### [GIVEN TEXT]

In this talk, I will discuss charge transport in complex forms of graphene (chemically reduced graphene oxides and polycrystalline graphene), of relevance for current and future applications in flexible electronics, transparent electrodes, energy harvesting devices and spintronics. The key role of predictive modelling (comprising multiscale simulation) will be outlined, as enabling tool for new discoveries and for material benchmarking and quantum device profiling. One will focus on the issue of structural imperfections introduced either during the wafer-scale production of graphene with chemical growth (CVD), or through the mechanical/chemical exfoliation and chemical transfer to versatile substrates. Fundamental properties of charge transport in polycrystalline graphene, accounting the variability in average grain sizes and grain boundaries (as observed in real samples grown by CVD) will be discussed, together with their relevance for device optimization and diversification of technological functionalities, such as gas sensors, transparent electrodes and so forth.

Reference

Aron W. Cummings, D. Loc Duong, V. Luan Nguyen, D. Van Tuan, J. Kotakoski, J.E. Barrios Vargas, Young Hee Lee and S Roche, Charge Transport in Polycrystalline Graphene: Challenges and Opportunities, Advanced Materials 26, Issue 30, pages 5079-5094 (2014)

### [AVAILABLE DATA]
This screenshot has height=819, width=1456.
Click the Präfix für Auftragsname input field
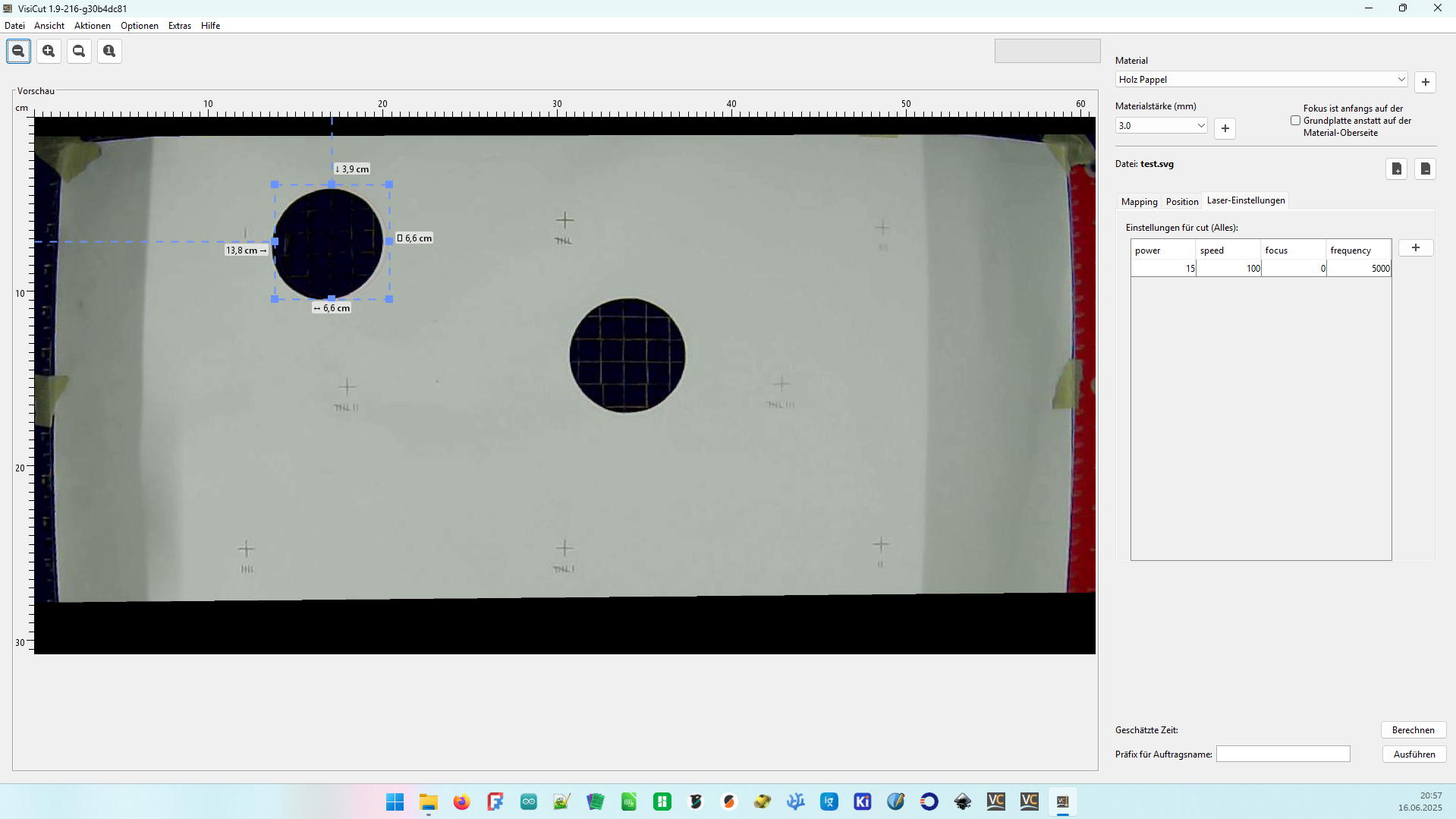tap(1283, 754)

### [EXERCISE REQUIREMENTS]
Reproduce the graphene charge-transport abstract above word for word, from its first sentence through the reference at the end.

### [SOLUTION]
In this talk, I will discuss charge transport in complex forms of graphene (chemically reduced graphene oxides and polycrystalline graphene), of relevance for current and future applications in flexible electronics, transparent electrodes, energy harvesting devices and spintronics. The key role of predictive modelling (comprising multiscale simulation) will be outlined, as enabling tool for new discoveries and for material benchmarking and quantum device profiling. One will focus on the issue of structural imperfections introduced either during the wafer-scale production of graphene with chemical growth (CVD), or through the mechanical/chemical exfoliation and chemical transfer to versatile substrates. Fundamental properties of charge transport in polycrystalline graphene, accounting the variability in average grain sizes and grain boundaries (as observed in real samples grown by CVD) will be discussed, together with their relevance for device optimization and diversification of technological functionalities, such as gas sensors, transparent electrodes and so forth.

Reference

Aron W. Cummings, D. Loc Duong, V. Luan Nguyen, D. Van Tuan, J. Kotakoski, J.E. Barrios Vargas, Young Hee Lee and S Roche, Charge Transport in Polycrystalline Graphene: Challenges and Opportunities, Advanced Materials 26, Issue 30, pages 5079-5094 (2014)